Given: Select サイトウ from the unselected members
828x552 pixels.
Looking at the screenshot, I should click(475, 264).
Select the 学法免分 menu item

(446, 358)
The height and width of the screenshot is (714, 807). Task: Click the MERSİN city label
--
Would you print all of the material above exactly as written?

Given: Select サイトウ from the unselected members
828x552 pixels.
Looking at the screenshot, I should click(475, 264).
Select the 学法免分 menu item

(446, 358)
The height and width of the screenshot is (714, 807). Task: Click the MERSİN city label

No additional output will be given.